Fixation with murder boosts Kiwi podcast

- STAFF REPORTER

The story of a 1994 Dunedin mass murder that claimed all but one of the Bain family’s lives has become a point of obsession for people across the globe.

Stuff podcast Black Hands, which launched on Sunday, made its way to the top of the iTunes charts in Australia and New Zealand. It also reached seventh position on Britain’s podcast chart, and was rising in Singapore, sitting at 67 yesterday.

The podcast followed veteran journalist Martin van Beynen as he reinvestig­ated the horrific slaughter of five people at 65 Every St, Dunedin, on June 20, 1994.

Black Hands had been downloaded more than 500,000 times. Executive producer Kamala Hayman expected it to have had only a few thousand listeners by now.

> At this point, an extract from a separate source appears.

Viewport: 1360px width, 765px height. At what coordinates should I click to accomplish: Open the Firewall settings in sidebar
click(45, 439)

‘‘It has been done on a shoestring budget, which has meant people have had to fit it in around all their other jobs,’’ Hayman said.

Black Hands came about as a sort of accident, Van Beynen said.

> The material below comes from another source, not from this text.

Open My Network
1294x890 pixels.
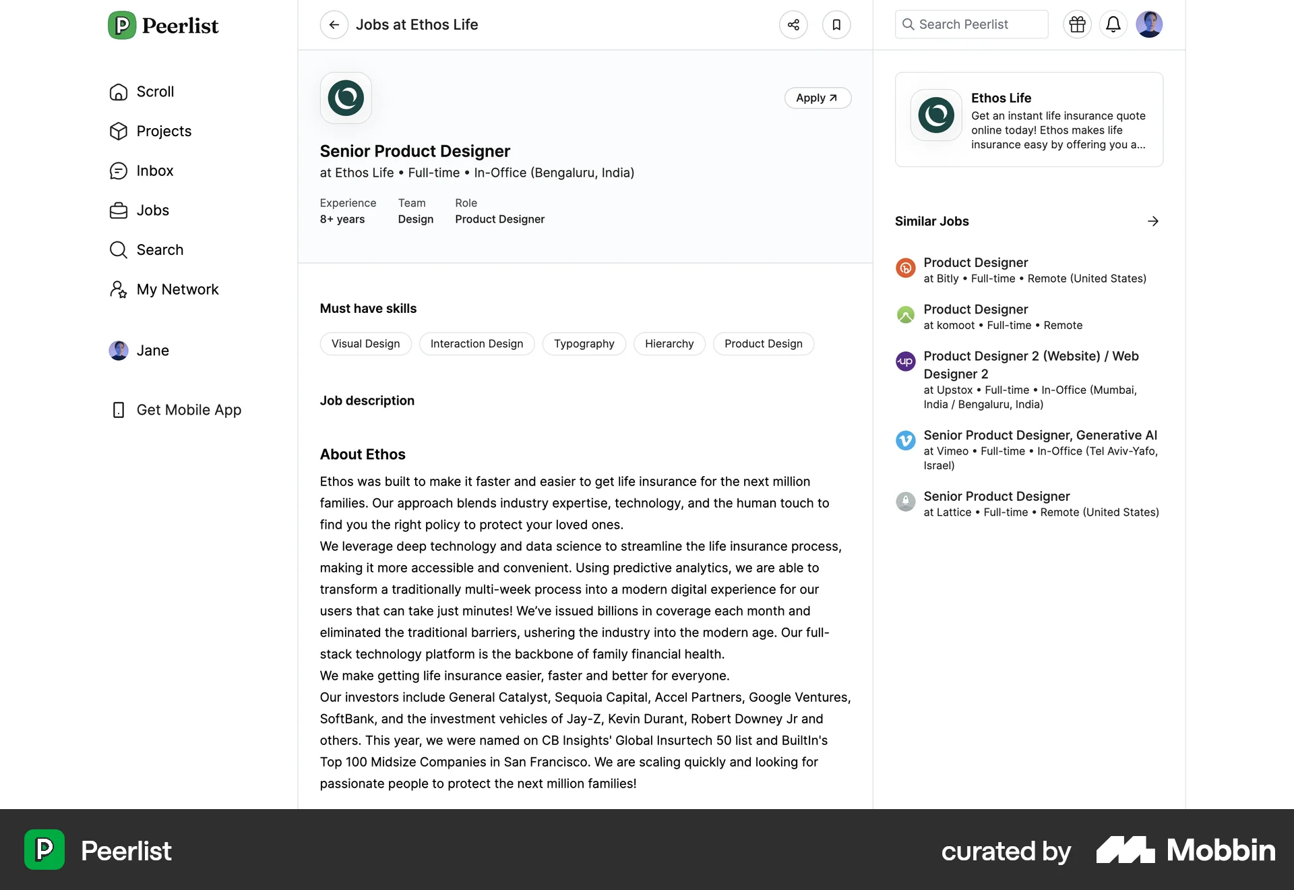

He started writing a book about the Bain case in 2014. When he finished it in 2016, Van Beynen said, his publisher pulled out.

‘‘I felt as though maybe if I looked at all the evidence again I would see that one thing, that one smoking gun,’’ he said.

The material was there, but no one would print it. Then, Van Beynen said his bosses suggested making a podcast. He and other colleagues at Stuff and The Press worked for about a year converting the story to audio.

‘‘In the meantime, we had floods, we had Port Hill fires, I had a couple of other big stories.

‘‘We never predicted just how much time and resource was needed for something like this, so now we know that you don’t make decisions to do a 10-part podcast lightly,’’ Van Beynen said.